→ **Assignment**: From the records below, output exactly the lines running from the line containing "Instruction: Open the 데이터 타입 dropdown box" through the line containing "Select the Scope", and no others.

→ **Supplied records**:

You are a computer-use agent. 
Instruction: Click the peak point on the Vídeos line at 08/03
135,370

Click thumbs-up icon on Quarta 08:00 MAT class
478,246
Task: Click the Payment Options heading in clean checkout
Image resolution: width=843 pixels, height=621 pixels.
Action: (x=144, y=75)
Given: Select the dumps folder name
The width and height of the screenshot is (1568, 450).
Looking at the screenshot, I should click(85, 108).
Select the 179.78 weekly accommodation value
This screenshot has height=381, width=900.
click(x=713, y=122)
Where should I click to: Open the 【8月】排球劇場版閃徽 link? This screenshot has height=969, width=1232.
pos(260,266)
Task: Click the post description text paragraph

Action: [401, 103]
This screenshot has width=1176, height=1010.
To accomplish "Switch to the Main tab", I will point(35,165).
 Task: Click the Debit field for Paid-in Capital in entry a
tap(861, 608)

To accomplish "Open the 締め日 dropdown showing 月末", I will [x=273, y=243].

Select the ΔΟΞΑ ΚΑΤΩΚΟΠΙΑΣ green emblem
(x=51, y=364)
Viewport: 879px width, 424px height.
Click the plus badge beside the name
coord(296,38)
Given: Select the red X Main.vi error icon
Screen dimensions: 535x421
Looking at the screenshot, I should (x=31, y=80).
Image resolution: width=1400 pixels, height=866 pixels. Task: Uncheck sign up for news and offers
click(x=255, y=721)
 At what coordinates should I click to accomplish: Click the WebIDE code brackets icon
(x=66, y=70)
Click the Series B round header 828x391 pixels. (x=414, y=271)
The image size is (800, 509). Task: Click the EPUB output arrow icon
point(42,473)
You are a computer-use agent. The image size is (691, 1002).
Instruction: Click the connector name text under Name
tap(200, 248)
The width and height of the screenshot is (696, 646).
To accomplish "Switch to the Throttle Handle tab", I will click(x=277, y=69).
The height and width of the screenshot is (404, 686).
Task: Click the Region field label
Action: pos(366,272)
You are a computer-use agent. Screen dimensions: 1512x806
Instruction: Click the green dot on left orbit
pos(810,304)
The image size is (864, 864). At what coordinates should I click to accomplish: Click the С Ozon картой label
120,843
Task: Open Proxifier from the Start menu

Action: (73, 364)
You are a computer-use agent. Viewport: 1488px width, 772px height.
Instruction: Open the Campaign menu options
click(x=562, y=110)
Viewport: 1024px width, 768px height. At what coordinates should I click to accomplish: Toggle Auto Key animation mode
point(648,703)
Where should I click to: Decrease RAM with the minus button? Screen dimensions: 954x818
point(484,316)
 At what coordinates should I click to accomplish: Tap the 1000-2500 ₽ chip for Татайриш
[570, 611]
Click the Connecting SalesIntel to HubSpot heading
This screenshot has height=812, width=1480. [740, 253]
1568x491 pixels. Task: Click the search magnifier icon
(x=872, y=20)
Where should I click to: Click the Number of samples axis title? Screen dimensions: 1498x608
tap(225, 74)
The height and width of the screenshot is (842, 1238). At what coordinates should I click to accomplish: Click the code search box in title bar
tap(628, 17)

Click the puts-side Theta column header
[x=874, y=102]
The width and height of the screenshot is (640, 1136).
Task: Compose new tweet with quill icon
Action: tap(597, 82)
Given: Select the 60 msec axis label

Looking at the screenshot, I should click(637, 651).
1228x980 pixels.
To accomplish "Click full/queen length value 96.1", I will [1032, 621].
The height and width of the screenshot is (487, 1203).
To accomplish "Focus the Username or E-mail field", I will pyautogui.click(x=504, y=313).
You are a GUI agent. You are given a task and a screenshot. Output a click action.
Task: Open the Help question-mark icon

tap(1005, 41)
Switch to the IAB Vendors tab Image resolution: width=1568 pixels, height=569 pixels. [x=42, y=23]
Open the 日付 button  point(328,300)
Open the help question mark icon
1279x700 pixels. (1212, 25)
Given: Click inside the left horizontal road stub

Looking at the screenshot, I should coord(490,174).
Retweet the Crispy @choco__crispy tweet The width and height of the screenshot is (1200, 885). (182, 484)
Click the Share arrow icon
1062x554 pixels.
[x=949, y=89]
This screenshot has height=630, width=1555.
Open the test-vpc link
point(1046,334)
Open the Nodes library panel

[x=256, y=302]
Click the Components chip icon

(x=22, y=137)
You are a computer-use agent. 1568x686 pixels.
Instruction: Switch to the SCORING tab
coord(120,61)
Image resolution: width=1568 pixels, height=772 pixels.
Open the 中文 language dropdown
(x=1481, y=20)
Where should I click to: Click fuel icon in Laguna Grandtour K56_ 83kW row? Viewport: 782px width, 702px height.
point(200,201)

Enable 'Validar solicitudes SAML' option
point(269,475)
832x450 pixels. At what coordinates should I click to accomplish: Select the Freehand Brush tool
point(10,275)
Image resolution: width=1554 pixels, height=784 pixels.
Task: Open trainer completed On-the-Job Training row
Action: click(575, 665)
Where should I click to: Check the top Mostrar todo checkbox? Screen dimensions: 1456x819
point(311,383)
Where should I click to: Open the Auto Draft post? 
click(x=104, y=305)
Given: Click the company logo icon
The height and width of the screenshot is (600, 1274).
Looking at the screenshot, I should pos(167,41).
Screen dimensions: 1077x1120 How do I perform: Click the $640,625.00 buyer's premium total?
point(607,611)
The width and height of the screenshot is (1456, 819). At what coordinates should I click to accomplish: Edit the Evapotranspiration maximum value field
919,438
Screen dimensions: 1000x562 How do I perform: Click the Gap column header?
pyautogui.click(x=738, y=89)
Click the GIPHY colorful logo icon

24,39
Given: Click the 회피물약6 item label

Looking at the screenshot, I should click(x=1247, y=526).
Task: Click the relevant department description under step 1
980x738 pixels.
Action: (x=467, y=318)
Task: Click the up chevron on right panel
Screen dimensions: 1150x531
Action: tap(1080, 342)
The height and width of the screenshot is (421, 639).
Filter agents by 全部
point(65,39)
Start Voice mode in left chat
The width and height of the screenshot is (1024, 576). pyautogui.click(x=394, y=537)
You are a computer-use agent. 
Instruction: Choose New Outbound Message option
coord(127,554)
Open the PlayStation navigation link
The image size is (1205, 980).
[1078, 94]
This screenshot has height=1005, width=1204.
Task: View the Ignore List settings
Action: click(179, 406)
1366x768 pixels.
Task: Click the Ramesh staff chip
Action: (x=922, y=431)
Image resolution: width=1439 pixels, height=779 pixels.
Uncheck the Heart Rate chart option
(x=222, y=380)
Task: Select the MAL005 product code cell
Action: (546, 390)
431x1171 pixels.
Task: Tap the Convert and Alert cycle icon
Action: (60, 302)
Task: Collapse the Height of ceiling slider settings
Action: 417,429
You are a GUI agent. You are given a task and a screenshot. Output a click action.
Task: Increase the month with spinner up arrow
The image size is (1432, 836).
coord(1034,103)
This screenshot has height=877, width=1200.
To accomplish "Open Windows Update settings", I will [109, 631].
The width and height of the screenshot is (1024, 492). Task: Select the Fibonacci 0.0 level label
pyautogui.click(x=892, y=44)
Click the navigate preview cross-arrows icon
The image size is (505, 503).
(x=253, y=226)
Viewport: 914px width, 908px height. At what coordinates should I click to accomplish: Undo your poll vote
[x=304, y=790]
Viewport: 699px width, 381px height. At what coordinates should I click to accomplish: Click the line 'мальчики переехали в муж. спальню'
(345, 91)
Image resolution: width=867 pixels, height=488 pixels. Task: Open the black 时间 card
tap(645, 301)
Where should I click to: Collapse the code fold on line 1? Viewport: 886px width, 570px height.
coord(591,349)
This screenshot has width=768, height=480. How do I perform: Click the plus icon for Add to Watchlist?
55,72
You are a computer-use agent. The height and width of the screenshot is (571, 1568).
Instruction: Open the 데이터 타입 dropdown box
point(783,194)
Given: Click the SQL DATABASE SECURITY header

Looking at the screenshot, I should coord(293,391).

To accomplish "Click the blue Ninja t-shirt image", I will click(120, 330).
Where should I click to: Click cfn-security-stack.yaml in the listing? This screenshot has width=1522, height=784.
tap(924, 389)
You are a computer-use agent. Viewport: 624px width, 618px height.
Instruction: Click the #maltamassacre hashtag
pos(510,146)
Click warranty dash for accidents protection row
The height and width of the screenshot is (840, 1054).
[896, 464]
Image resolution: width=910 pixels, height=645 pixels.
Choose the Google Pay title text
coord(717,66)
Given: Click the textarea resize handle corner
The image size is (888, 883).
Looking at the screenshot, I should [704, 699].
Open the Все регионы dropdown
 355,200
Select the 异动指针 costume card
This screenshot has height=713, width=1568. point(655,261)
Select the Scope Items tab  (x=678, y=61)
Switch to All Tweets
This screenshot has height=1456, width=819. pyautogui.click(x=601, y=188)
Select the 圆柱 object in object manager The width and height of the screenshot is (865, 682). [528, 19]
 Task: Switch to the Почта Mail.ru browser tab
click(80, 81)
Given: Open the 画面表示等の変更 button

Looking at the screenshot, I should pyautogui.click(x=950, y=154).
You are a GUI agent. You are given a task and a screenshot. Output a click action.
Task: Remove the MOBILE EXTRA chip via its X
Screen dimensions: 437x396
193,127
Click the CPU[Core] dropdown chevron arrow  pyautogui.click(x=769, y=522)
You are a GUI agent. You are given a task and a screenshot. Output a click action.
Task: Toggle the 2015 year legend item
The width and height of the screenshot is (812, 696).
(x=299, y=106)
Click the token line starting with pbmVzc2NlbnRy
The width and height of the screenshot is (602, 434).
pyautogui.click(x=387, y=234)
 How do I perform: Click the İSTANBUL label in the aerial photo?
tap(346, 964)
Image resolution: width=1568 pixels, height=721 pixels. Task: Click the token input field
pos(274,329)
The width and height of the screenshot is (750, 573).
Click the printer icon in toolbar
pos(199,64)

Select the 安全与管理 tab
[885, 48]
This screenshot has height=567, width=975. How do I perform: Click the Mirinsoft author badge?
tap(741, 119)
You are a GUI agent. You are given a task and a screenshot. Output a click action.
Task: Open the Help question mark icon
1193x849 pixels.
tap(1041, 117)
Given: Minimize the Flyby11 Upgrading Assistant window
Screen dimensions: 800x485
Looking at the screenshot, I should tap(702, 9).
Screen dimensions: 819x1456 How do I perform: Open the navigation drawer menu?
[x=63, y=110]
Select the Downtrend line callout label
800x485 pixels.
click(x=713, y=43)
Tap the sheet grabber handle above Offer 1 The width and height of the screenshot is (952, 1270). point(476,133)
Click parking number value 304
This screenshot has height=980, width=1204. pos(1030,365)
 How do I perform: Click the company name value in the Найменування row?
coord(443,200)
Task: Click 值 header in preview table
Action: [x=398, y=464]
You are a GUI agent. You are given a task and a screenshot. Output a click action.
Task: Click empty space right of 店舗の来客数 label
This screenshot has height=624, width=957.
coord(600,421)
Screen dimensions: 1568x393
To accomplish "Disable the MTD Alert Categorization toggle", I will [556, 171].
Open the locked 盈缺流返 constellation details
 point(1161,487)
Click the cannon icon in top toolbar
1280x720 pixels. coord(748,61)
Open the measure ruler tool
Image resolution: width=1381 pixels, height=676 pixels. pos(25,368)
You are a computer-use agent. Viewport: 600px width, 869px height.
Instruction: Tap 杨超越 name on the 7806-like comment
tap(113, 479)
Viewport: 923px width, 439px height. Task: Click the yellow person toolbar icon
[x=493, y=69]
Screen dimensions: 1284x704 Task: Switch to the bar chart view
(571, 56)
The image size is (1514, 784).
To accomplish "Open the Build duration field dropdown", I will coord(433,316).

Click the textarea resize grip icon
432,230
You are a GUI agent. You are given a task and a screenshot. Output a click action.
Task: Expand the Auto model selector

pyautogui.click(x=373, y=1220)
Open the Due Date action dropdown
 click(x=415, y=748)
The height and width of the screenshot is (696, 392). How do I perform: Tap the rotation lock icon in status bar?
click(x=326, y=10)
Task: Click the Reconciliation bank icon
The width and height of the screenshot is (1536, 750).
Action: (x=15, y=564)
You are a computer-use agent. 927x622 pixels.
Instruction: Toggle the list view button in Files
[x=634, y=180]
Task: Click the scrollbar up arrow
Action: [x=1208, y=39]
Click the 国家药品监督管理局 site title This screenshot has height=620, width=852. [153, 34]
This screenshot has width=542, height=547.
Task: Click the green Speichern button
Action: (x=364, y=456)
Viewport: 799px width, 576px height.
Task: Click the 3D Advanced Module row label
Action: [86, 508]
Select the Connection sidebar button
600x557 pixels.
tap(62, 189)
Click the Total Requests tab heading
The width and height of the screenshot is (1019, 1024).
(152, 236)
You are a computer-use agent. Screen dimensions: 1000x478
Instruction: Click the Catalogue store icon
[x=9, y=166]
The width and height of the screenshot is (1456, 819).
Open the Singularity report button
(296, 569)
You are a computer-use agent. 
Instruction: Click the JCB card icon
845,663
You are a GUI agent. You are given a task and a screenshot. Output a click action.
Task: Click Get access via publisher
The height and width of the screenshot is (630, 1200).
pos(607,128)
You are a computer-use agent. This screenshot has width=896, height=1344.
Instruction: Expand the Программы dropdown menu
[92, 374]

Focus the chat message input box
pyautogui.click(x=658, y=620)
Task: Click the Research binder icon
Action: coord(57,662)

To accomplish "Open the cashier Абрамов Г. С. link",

→ **Output for this task**:
Instruction: Open the 데이터 타입 dropdown box
point(783,194)
Given: Click the SQL DATABASE SECURITY header

Looking at the screenshot, I should coord(293,391).

To accomplish "Click the blue Ninja t-shirt image", I will click(120, 330).
Where should I click to: Click cfn-security-stack.yaml in the listing? This screenshot has width=1522, height=784.
tap(924, 389)
You are a computer-use agent. Viewport: 624px width, 618px height.
Instruction: Click the #maltamassacre hashtag
pos(510,146)
Click warranty dash for accidents protection row
The height and width of the screenshot is (840, 1054).
[896, 464]
Image resolution: width=910 pixels, height=645 pixels.
Choose the Google Pay title text
coord(717,66)
Given: Click the textarea resize handle corner
The image size is (888, 883).
Looking at the screenshot, I should [704, 699].
Open the Все регионы dropdown
 355,200
Select the 异动指针 costume card
This screenshot has height=713, width=1568. point(655,261)
Select the Scope Items tab  (x=678, y=61)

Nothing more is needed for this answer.